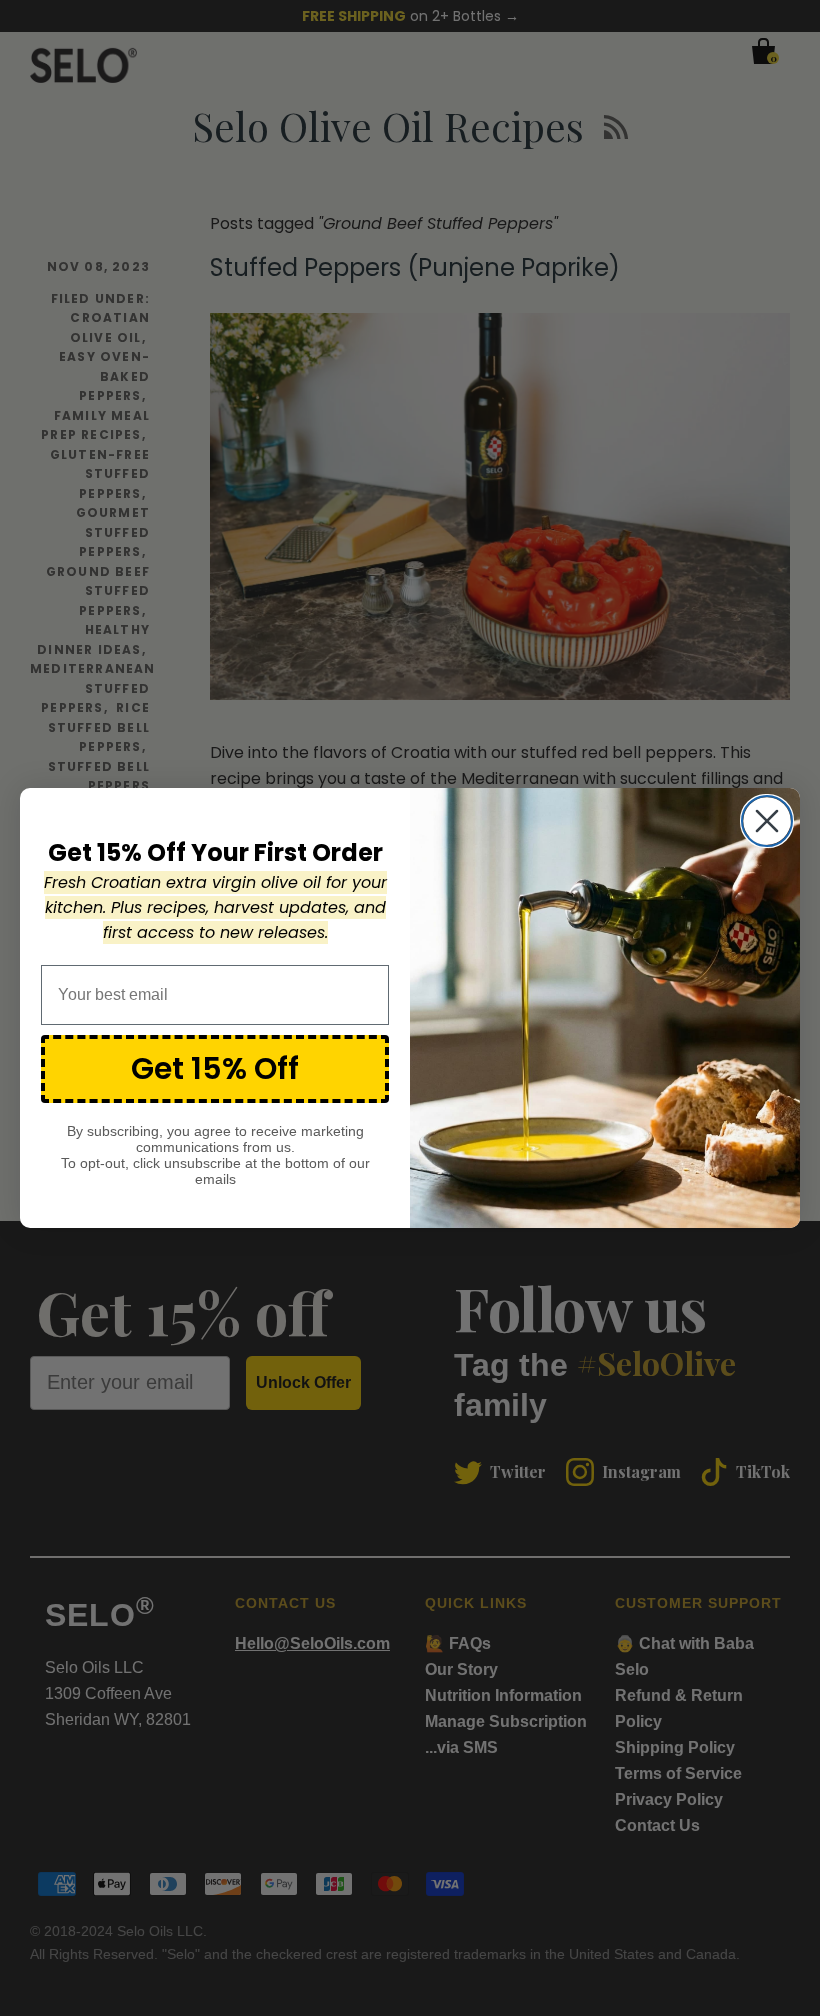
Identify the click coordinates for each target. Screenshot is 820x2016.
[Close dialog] (767, 821)
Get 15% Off (215, 1068)
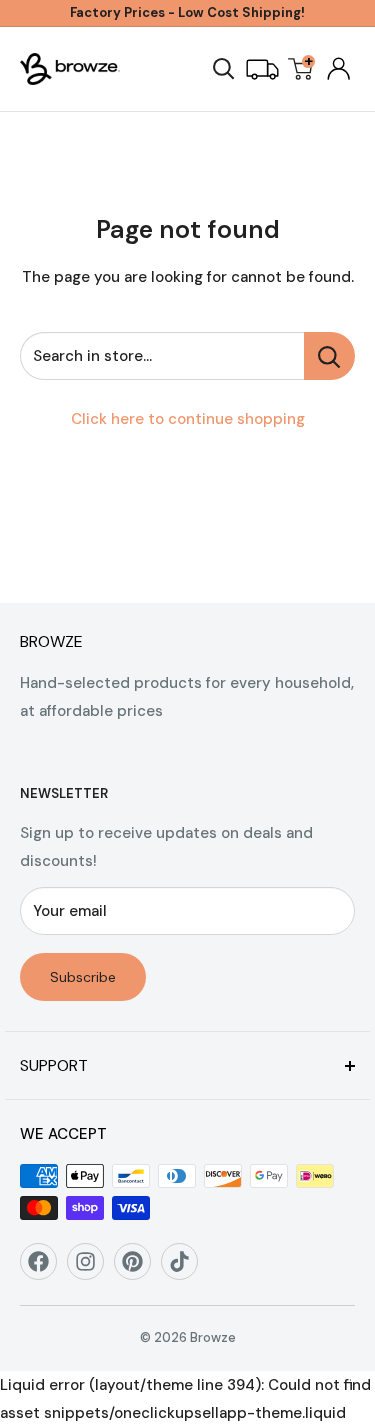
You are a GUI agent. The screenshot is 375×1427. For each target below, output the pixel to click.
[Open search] (224, 69)
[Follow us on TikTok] (186, 1268)
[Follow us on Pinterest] (139, 1268)
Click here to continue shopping (188, 419)
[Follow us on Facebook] (45, 1268)
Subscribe (83, 977)
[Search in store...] (329, 356)
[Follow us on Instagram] (92, 1268)
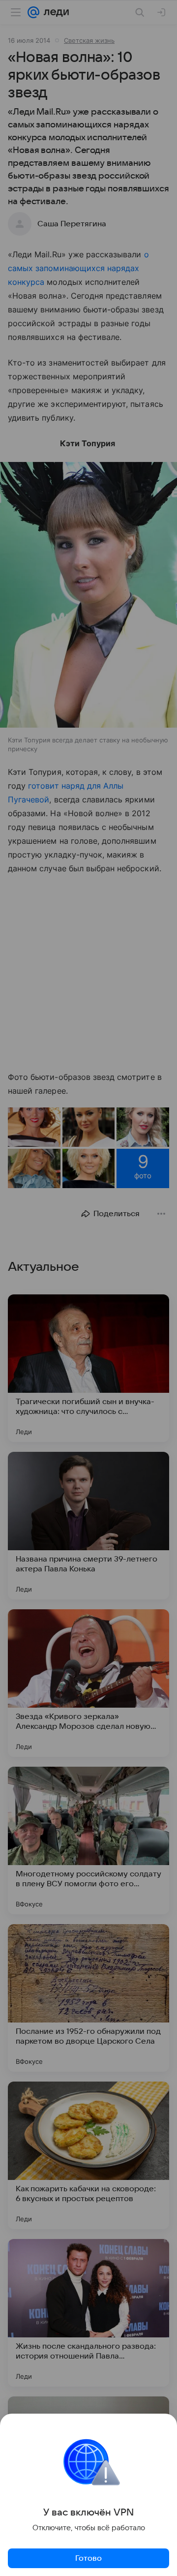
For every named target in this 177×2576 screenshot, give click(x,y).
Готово (88, 2558)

^^^^^^^^^^^^^^^^

- [EXERCISE OBJECTIVE] Examine the records and pull out every line where the string "target" occurs.

- [RESPONSE TO THE TASK]
Identify the click coordinates for each target. Screenshot is 820x2016.
You are a GUI agent. The screenshot is 375×1427. For each target below, output the pixel to click.
For every named target in this 177×2576 screenshot, give click(x,y).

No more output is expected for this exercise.